女 方

 「女形」、「女方」と、両方書きますが両方とも誤りではないようです。歴史的には、「男方」と対になる「女方」の方が古く、女性を模倣する演技者としての職能意識が強まった延宝以降「女形」とも記すようになりました。女形と書いて「おやま」と読むのは立女形とか若女形とか前に形容する詞が付いた時に限られ、単に女形と書く時は「おんながた」と呼ぶのが正しい様です。この「おやま」は、承応年間に江戸の人形遣い「おやま次郎三郎」という人が。女形の人形を巧みに使いこなした名手であった所から、人形遣いの苗字の「おやま」からこの名前が伝えられるようになったということのようです。
 肩書きに「男方」「女方」と区別をつけたのは、京阪の地から起こっていますが、その女方の始めは糸縷(いとより)権三郎という役者であったといいます。また、江戸では、京都の村山左近という役者が、境町の村山座の舞台へ現れたのが始めとされ、練絹の衣装を着けて、頭には染色の手拭いようの長い物を冠り、造花に短冊のついた枝を持って踊ったと書かれています。

 初期歌舞伎は、男装のかぶき者と男性芸人が女装して演ずる遊女とによる「茶屋あそびのまなび」が中心でした。

[対象座標についての項目]
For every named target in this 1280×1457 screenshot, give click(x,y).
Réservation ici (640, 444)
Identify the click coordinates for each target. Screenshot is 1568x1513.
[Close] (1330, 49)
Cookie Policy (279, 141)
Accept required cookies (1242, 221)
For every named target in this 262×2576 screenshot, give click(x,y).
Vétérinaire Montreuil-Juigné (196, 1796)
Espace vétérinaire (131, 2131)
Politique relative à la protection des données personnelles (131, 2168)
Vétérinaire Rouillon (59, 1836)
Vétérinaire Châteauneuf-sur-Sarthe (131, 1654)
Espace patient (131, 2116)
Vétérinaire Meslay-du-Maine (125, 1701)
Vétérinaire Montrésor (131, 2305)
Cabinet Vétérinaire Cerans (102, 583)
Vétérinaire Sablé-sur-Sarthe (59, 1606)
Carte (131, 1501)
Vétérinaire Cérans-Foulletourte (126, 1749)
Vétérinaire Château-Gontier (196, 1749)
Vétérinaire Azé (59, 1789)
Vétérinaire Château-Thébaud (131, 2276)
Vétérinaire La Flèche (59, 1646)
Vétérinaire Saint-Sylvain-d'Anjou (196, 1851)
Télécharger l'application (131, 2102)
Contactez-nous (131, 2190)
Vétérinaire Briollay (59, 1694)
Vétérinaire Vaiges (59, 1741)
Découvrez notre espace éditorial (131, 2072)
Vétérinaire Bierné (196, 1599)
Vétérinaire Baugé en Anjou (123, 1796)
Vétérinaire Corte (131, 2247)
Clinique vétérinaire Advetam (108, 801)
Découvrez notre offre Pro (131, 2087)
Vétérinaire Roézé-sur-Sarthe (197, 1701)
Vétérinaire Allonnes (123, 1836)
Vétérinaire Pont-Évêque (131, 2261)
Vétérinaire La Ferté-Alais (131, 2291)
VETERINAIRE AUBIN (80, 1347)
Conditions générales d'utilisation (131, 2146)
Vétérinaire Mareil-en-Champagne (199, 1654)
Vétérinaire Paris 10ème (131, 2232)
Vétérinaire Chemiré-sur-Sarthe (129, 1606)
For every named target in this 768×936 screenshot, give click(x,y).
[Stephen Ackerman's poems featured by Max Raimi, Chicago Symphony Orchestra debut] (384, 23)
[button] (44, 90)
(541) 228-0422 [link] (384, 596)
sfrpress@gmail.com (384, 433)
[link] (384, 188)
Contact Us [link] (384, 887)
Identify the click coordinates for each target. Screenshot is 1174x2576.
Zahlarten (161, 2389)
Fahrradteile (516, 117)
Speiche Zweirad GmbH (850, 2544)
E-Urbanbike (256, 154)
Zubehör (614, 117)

■ **練習問題**
**A.** 女方についての文章で「肩書きに『男方』『女方』と区別をつけたのは」で始まる段落を、主な事実を残して短く書き直すこと。
**B.** 女方についての文章から、「肩書きに「男方」「女方」と区」で始まり「そびのまなび」が中心でした。」まで続く部分を一字一句そのまま書き写すこと。
答えには女方についての文章だけを使うこと。

■ **解答**
**A.** 肩書きで男方と女方を区別するのは京阪の地で始まり、女方の最初は糸縷(いとより)権三郎という役者だったという。江戸では、京都の役者村山左近が境町の村山座の舞台に出たのが始まりとされる。村山左近は練絹の衣装を着け、頭には染色の手拭いのような長い物をかぶり、短冊のついた造花の枝を持って踊ったと書かれている。

**B.**
肩書きに「男方」「女方」と区別をつけたのは、京阪の地から起こっていますが、その女方の始めは糸縷(いとより)権三郎という役者であったといいます。また、江戸では、京都の村山左近という役者が、境町の村山座の舞台へ現れたのが始めとされ、練絹の衣装を着けて、頭には染色の手拭いようの長い物を冠り、造花に短冊のついた枝を持って踊ったと書かれています。

 初期歌舞伎は、男装のかぶき者と男性芸人が女装して演ずる遊女とによる「茶屋あそびのまなび」が中心でした。